▶ _What to work on_
After locating "Task: Exit fullscreen with the shrink icon", return its line and all lines that follow through the end of the listing below, exactly; leave out pictures.
━━━━━━━━
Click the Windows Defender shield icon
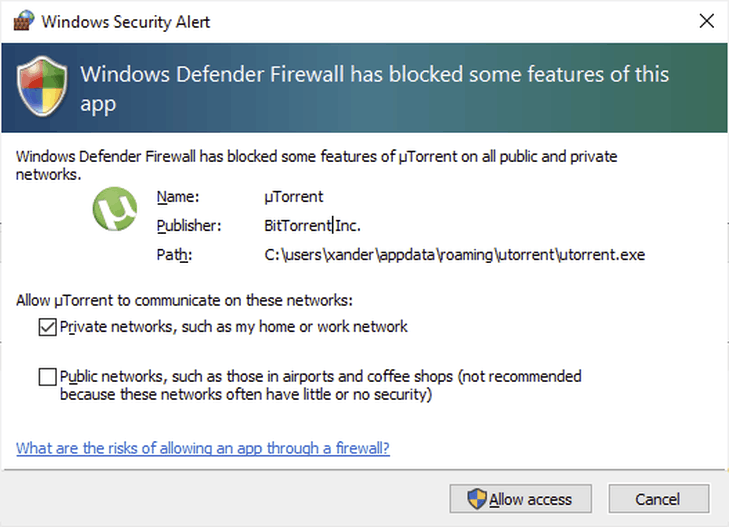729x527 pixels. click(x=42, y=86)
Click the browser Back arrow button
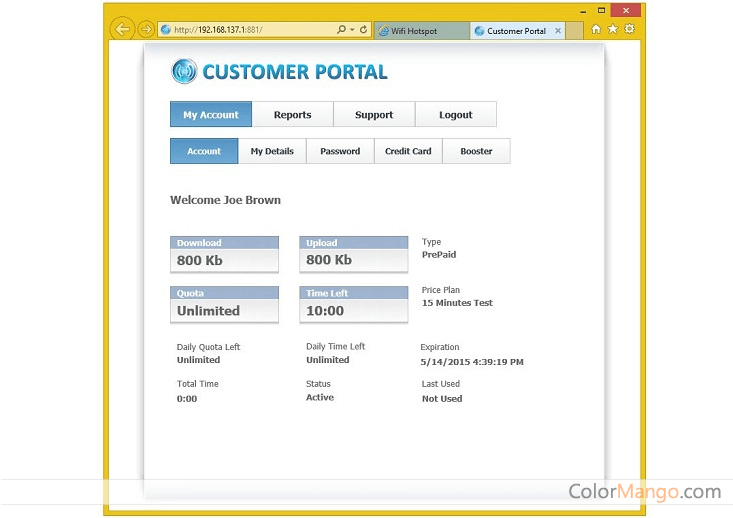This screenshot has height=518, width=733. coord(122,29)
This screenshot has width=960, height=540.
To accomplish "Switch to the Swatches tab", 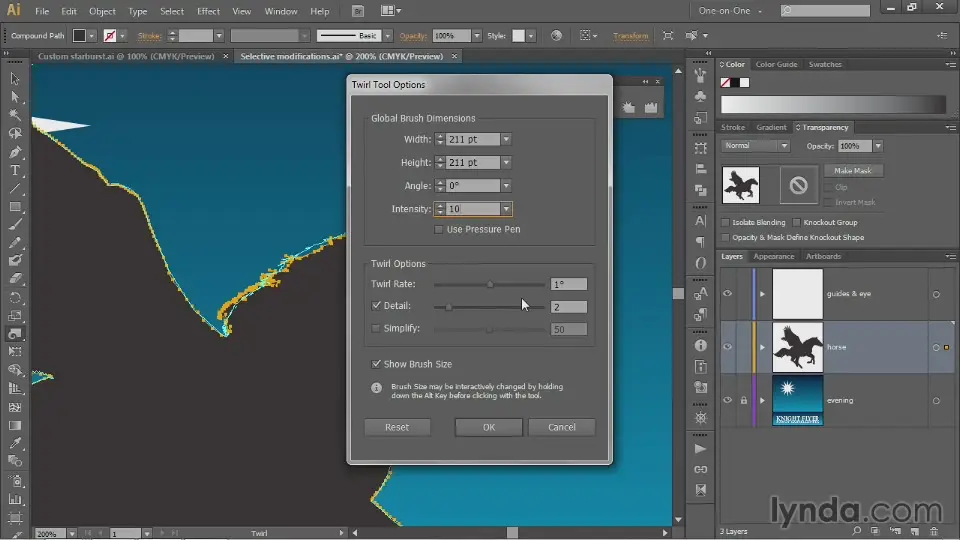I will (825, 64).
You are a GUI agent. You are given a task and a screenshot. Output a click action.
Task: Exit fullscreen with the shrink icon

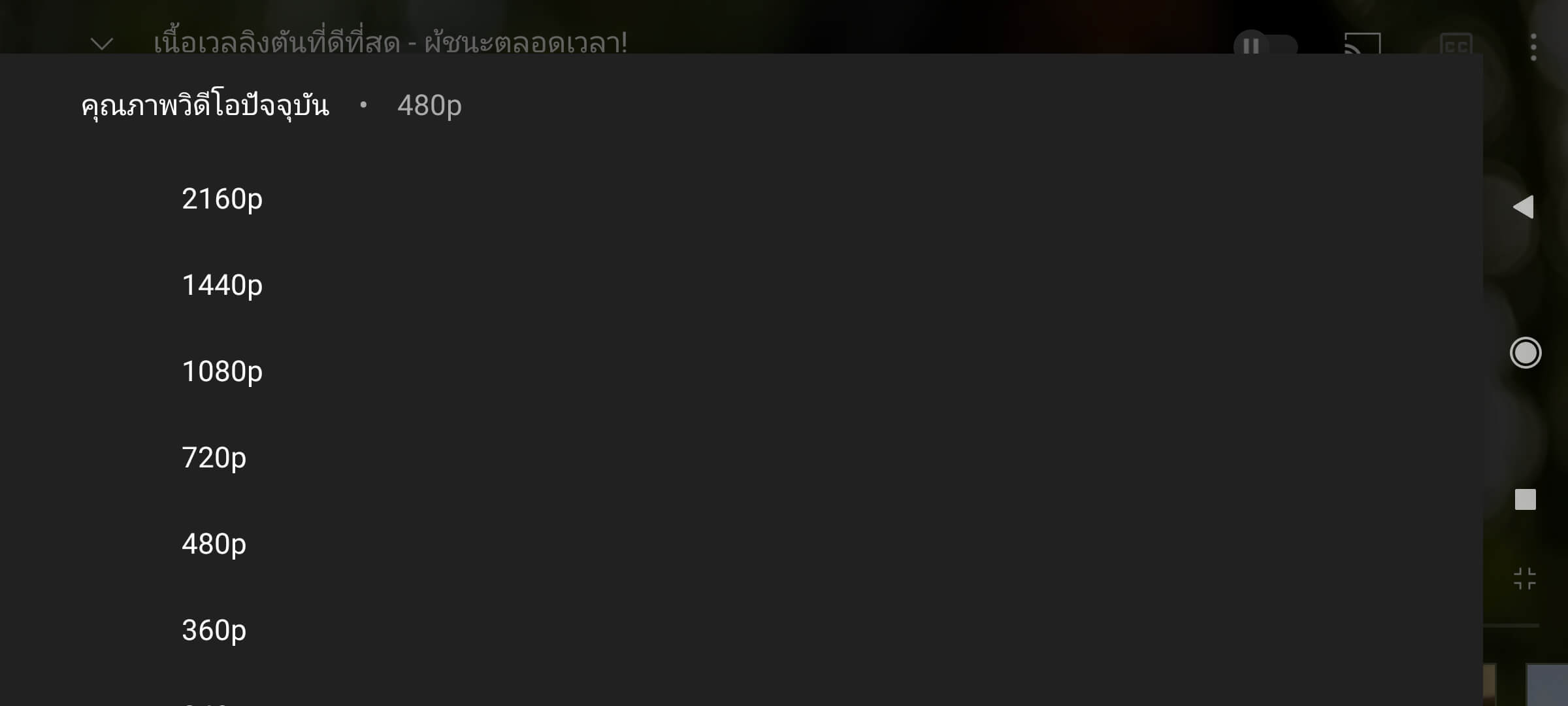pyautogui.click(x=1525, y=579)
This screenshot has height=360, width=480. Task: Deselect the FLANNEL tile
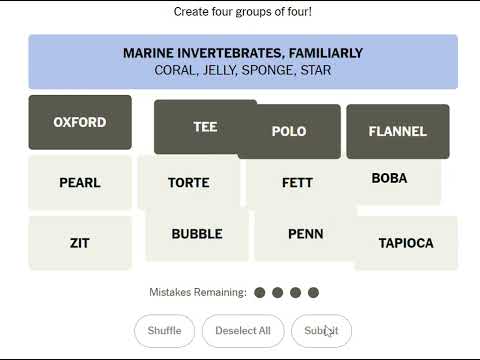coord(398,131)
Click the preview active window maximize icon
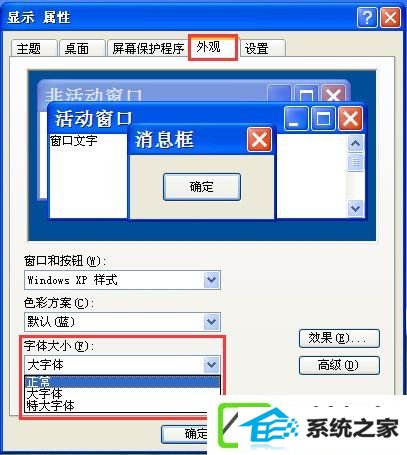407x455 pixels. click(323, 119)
━━━━━━━━
▶ _Problem solution_
Task: Exit fullscreen with the shrink icon

pyautogui.click(x=1525, y=579)
This screenshot has height=360, width=480. Task: Deselect the FLANNEL tile
coord(398,131)
Click the preview active window maximize icon
407x455 pixels. click(323, 119)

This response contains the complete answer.